Mohamed Samy Chaouch - 26-05-2019 23:49

Je suis totalement d'accord avec les commentaires éminemment pertinents de Monsieur Mohamed BOUZAIANE et je le remercie d'avoir si bien résumé la situation régnante dans notre pays. Ayant été dans les années 80 étudiant de notre cher Professeur Monsieur Mohamed Larbi BOUGUERRA alors que je préparais un AEA de chimie, je lui voue également estime, considération et respect, lisant par ailleurs tous ses articles fort instructifs, avec avidité et intérêt (dans les sens intellectuels des termes). Le respect des uns aux autres, celui de la majorité à la minorité et vice versa, est la vertu qui nous fait malheureusement le plus défaut et c'est facilement constatable dans tous les milieux de vie soient ils, familial, scolaire, professionnel et social comme l'a décrit Monsieur BOUZAIANE. Le cercle familial petit ou grand se délaissant de plus en plus de sa composante éducative précédé en cela par l'espace scolaire, notre jeunesse est abandonnée à elle même face à la profusion de prêcheurs douteux et autres illuminés de tous acabits (politiciens, religieux, producteurs de feuilletons ou émissions télé,...). Le bel exemple et le bon goût deviennent une denrée rare, les repères disparaissent et les limites s'estompent. Devant cette situation préoccupante, je lance un appel, comme une bouteille à la mer, à notre élite (la vraie et elle existe, pas celle que l'on voit le plus souvent sur les plateaux TV ou que l'on écoute aux radios) pour examiner les moyens de mettre en place, promouvoir et diffuser une sorte de Code de Conduite du Tunisien qui puisse recueillir un maximum d'adhésion pour un savoir vivre ensemble en dehors de tout aspect politique, corporatiste, religieux, idéologique ou autre intérêt à part celui de notre pays. C'est à mon modeste avis la voie salvatrice à même de nous extraire du marasme généralisé dans lequel nous pataugeons (Imaginez chacun de nous faisant correctement son travail et ayant du respect pour les autres). Revenant au vif du sujet soulevé par notre cher professeur et entre autres bénéfices, toutes mesures, textes biaisés ou controversés dont la fameuse circulaire de 1981 (s'il est avéré qu'elle existe réellement), seront en l'occurence caducs de facto. Tout projet commence par un rêve, nous faut il pas rêver ? A bon entendeur, salut.
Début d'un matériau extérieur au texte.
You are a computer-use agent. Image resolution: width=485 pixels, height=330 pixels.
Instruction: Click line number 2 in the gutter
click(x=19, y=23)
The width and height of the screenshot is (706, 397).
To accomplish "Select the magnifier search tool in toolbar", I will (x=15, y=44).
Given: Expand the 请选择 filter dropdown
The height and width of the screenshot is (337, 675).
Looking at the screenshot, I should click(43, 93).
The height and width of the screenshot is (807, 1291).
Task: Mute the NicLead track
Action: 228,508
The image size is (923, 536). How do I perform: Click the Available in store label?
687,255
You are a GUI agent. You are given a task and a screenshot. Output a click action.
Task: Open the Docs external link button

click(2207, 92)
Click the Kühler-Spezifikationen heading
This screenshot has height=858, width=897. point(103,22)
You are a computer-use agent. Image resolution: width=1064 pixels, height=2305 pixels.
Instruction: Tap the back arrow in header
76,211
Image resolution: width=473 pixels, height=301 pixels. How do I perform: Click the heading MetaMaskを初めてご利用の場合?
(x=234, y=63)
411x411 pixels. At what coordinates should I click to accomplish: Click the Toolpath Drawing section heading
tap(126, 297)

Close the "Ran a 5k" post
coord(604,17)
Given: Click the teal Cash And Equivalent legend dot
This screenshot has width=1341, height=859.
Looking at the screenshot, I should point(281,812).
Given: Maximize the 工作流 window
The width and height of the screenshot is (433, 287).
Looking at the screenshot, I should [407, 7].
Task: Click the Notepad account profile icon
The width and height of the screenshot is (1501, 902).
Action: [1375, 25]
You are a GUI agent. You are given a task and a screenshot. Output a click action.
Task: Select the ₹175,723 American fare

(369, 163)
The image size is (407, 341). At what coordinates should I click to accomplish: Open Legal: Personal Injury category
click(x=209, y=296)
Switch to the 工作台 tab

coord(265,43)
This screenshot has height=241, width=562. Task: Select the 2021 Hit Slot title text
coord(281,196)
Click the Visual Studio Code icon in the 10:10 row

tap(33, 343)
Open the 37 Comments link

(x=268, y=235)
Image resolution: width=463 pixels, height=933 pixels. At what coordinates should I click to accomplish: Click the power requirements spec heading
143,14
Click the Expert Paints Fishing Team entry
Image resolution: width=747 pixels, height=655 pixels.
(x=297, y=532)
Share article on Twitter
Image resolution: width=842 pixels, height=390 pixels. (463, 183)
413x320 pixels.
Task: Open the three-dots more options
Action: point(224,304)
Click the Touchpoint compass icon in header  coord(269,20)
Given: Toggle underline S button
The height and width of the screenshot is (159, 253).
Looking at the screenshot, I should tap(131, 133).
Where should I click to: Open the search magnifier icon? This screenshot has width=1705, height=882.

Touhami Bennour - 27-05-2019 03:13

Je donne mon accord total au kommentaire de Mohamed Bouzaiane.

sk - 27-05-2019 09:50

nous rêvons toujours de cette "société utopique", ou les pratiquants et non pratiquants cohabitent sans jugements et d'un gouvernement laïque. Bien qu'en 2011 nous avons eu l'impression de nous en approcher, ce rêve ne semble être aujourd'hui qu'une illusion!